Subtlety in the proof of 2-to-1 homomorphism between $SU(2)$ and $SO(3)$

Question

In physics, it's common to use the relations $$\textbf{r}^\prime=\mathscr{R}\textbf{r};~~\text{and}~~\textbf{r}^\prime\cdot\boldsymbol{\sigma} =\mathscr{U}(\textbf{r}\cdot\boldsymbol{\sigma}) \mathscr{U}^{\dagger}\tag{1}$$ to establish a two-to-one homomorphism between ${\rm SU(2)}$ and ${\rm SO(3)}$ where $\textbf{r}\in \mathbb{R}^3$, $\mathscr{R}\in {\rm SO(3)}$, $\mathscr{U}\in {\rm SU(2)}$ and $\boldsymbol{\sigma}=(\sigma_1,\sigma_2,\sigma_3)$ are three Pauli matrices. Both the relations of Eq.(1) represent rotation of coordinates in real three-dimensional space because both of them satisfy $|\textbf{r}^\prime|^2=|\textbf{r}|^2$. It's easy to see from (1) that corresponding to every $3\times 3$ matrix $\mathscr{R}\in {\rm SO(3)}$ there exist two $2\times 2$ matrices $\pm \mathscr{U}\in {\rm SU(2)}$ that represent the same rotation.

Question Note that the above proof of 2-to-1 homomorphism is based on fundamental representations of $SO(3)$ and $SU(2)$. But for any odd-dimensional representation of $SU(2)$, if $\mathscr{U}$ has determinant $+1$, $-\mathscr{U}$ is not a representation of $SU(2)$ since it has determinant $-1$. Hence, if $\mathscr{U}$ is a member of an odd-dimensional representation of $SU(2)$. $\mathscr{U}$ is not. Does it mean that 2-to-1 homomorphism between $SU(2)$ and $SO(3)$ is not true in general?

Answer 1

TL;DR: The status of the group isomorphism$^1$ $SO(3)\cong SU(2)/\mathbb{Z}_2$ and OP's eq. (1) are not jeopardize by the existence of non-faithful $SU(2)$ representations, cf. above comments by Peter Kravchuk and DanielC.

In more details:

1. Let $\rho$ denote the $n$-dimensional irreducible Lie group representation $\rho: SU(2)\to GL(n,\mathbb{C})$, and (with a slight misuse of notation) let $\rho$ also denote the corresponding $n$-dimensional irreducible Lie algebra representation $\rho: su(2)\to gl(n,\mathbb{C})$.
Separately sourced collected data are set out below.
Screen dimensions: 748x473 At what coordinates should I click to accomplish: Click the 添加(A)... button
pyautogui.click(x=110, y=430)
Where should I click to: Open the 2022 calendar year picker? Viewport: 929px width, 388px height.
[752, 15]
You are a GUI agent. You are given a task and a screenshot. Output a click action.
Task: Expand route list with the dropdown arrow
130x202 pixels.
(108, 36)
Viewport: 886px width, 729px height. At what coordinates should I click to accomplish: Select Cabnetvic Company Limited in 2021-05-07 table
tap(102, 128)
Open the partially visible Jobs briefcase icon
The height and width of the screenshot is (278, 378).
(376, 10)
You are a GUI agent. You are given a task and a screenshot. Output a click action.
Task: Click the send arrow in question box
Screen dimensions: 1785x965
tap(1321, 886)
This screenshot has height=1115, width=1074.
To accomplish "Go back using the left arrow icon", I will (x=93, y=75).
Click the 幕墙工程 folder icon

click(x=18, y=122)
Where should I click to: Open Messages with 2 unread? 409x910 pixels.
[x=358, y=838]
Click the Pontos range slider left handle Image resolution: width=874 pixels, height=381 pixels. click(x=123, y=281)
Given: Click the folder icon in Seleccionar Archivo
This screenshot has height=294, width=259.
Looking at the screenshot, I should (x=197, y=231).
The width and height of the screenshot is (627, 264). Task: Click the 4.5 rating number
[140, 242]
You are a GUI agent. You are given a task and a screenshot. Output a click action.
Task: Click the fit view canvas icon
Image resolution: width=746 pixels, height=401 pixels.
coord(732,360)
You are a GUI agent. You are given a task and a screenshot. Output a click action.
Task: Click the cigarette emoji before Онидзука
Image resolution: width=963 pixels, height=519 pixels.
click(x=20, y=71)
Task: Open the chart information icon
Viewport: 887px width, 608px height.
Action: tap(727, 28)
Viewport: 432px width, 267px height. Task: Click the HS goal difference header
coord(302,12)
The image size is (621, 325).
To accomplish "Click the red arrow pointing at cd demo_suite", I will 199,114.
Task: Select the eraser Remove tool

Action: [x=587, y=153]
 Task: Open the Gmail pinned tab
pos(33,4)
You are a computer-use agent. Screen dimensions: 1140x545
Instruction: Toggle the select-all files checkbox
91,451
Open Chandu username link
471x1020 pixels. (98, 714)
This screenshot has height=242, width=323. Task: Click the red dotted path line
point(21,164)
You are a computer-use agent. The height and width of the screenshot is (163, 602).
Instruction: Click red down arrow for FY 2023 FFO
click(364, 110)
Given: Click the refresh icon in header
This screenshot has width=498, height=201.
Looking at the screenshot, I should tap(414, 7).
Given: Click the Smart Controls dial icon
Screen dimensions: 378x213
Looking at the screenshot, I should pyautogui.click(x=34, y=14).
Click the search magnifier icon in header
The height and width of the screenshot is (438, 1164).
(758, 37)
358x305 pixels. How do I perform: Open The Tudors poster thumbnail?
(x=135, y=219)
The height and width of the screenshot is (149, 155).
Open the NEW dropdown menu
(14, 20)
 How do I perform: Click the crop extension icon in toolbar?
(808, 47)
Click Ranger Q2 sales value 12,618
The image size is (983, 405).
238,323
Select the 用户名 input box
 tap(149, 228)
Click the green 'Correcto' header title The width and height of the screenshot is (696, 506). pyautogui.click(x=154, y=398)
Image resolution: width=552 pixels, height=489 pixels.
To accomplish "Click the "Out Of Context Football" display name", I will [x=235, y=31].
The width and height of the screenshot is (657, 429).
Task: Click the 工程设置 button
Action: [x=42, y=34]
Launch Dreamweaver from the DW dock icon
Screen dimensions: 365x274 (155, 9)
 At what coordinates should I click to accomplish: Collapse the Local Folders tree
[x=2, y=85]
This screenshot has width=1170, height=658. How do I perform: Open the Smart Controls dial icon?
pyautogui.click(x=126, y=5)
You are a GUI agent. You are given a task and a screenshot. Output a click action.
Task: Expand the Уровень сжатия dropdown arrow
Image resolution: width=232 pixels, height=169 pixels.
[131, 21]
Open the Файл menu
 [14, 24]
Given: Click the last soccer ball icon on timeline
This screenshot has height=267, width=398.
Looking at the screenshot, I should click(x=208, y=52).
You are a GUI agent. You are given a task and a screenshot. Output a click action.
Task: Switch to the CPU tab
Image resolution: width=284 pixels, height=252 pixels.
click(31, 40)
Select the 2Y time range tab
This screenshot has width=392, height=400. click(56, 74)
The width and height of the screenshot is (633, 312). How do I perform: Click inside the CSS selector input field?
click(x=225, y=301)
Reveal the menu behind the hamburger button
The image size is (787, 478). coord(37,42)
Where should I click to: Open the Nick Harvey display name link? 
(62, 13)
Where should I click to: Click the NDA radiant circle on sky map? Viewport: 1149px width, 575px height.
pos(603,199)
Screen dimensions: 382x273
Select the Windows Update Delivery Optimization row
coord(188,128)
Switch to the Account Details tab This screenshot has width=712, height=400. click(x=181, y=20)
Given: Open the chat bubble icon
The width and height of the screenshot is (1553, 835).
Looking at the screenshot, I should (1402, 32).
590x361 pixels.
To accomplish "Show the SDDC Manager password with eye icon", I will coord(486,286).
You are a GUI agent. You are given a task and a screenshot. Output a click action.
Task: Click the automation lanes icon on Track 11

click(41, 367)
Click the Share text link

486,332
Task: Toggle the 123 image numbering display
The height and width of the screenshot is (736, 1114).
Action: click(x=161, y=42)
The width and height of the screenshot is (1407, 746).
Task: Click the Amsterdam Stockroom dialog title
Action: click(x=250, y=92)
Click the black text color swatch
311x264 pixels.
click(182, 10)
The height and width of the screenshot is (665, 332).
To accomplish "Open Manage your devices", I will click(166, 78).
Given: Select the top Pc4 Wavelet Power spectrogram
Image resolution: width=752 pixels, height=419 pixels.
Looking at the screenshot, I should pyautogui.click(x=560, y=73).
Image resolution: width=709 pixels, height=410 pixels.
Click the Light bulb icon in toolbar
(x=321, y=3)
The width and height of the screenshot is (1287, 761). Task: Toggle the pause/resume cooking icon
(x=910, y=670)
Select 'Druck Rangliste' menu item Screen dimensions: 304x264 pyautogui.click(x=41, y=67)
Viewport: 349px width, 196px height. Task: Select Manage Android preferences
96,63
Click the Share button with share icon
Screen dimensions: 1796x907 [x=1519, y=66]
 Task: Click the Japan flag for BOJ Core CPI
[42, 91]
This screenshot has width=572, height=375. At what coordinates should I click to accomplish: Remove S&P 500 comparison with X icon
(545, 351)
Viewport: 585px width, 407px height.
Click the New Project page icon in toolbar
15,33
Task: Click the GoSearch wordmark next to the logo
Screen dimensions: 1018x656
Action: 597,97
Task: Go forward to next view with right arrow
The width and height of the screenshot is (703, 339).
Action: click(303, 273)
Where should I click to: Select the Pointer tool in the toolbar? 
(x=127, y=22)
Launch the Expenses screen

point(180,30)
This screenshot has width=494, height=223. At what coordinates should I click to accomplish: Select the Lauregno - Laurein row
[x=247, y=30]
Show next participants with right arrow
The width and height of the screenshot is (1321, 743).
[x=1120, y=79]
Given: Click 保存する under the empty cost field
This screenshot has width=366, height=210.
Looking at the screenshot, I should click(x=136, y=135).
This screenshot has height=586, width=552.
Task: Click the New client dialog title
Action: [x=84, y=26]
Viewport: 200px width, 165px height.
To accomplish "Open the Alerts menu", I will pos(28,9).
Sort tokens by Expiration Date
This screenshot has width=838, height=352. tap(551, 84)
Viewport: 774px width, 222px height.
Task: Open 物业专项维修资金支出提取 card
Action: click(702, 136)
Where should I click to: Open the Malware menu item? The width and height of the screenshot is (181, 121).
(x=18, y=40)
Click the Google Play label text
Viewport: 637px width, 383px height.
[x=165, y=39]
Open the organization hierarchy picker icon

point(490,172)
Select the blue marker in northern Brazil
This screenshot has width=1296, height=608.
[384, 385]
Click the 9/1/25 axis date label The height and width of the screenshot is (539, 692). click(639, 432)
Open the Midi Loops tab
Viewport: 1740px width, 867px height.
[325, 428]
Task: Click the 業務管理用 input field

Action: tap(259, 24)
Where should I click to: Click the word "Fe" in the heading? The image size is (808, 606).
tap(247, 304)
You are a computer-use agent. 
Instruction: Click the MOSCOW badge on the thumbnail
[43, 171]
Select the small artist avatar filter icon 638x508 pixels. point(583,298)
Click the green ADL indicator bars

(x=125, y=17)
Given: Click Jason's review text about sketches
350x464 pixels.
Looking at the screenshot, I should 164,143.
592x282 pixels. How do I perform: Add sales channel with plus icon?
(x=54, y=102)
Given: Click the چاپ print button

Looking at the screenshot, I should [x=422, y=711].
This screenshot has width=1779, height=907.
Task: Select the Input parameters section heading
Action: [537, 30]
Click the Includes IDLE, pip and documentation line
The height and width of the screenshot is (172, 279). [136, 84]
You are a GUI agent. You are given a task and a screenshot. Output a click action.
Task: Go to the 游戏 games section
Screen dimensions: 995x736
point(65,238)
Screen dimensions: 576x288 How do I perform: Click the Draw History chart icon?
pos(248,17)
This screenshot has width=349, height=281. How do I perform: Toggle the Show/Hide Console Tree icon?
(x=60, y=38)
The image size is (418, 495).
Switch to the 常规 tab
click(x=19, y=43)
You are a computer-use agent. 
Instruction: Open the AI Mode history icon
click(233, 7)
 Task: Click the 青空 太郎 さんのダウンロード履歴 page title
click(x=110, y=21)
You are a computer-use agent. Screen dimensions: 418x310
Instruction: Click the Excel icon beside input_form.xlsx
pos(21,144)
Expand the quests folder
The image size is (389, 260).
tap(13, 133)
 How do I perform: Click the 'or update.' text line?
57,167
2. Then $$\rho(\pm {\bf 1}_{2\times 2})~=~(\pm 1)^{n+1}{\bf 1}_{n\times n},$$ and $$ {\rm ker}(\rho)~:=~ \rho^{-1}(\{{\bf 1}_{n\times n}\})~=~\left\{\begin{array}{ll} \{{\bf 1}_{2\times 2}\} & \text{for } n \geq 2\text{ even}, \cr \{\pm{\bf 1}_{2\times 2}\} & \text{for } n \geq 3\text{ odd}, \cr SU(2) & \text{for } n=1 \end{array} \right. $$ i.e. odd-dimensional representations are not faithful.

3. It is possible to apply $\rho$ to both sides of OP's eq. (1) without contradictions. Eq. (1) is also discussed in my Phys.SE answer here.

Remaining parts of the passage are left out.